One of the most compelling performances listed for this year is An Ill Word, a 10-Things-I-Hate-About-You-ification of Much Ado About Nothing, rebooted with modern language and setting and incorporating multimedia production that highlights and dissects the slut-shaming that is key to the plot. It’s interesting both for its content and the fact that the original script is showing as a juxtaposition just down the road at OSF.
“It’s very much a play of its time, while keeping one foot in the past,” says Kubat. “The students are creating something that’s very important to them now. It’s got elements of the no privacy culture that we’re going through right now—all the nude celebrity leaks it deals with very explicitly. So in many ways it supports exactly the theme of the festival. We’re creating and recreating simultaneously.”
Organizers said that from the very get-go this year, they made it a goal to get beyond the theater department at SOU, and to bring in as many other disciplines as possible, especially when they were things that creators felt lacked a foothold into traditional venues and could thrive in nontraditional ones.
“The point of putting art in unexpected places is that you want to try to demystify art,” says Sarah Wright, the festival’s Marketing Director. “It inherently exists to start and create conversations. If we do that, then we’re successful. That’s the goal of the festival: Is this art? I don’t know. What do you think? Sometimes it takes breaking down that barrier to let someone know that they’re already doing art, they’re already an artist. They’ve just never given themselves that label.”

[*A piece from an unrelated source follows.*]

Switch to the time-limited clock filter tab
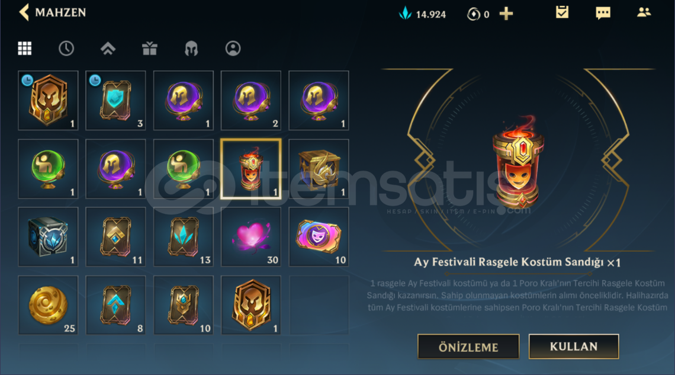This screenshot has height=375, width=675. click(66, 48)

And both Wright and Kubat feel bringing that art to the streets instead of the black tie set makes it more legitimate, not less. Today’s fringe is tomorrow’s culture. Additionally, they feel it reaches new audiences that are cut out by high costs and uppity social atmospheres of much performing art. Making it living breathing part of the streetscape makes it approachable, as does moving performances into the frames of reference of new and younger audiences by utilizing their social environment and later start times.
“Where else in town can you see a modern adaptation of a Shakespeare festival, student art for sale and a sound and lightscape in the same night?” says Wright. “These things aren’t really happening anywhere.”
“Where else in town does anything start after 8 clock?” cracks Kubat.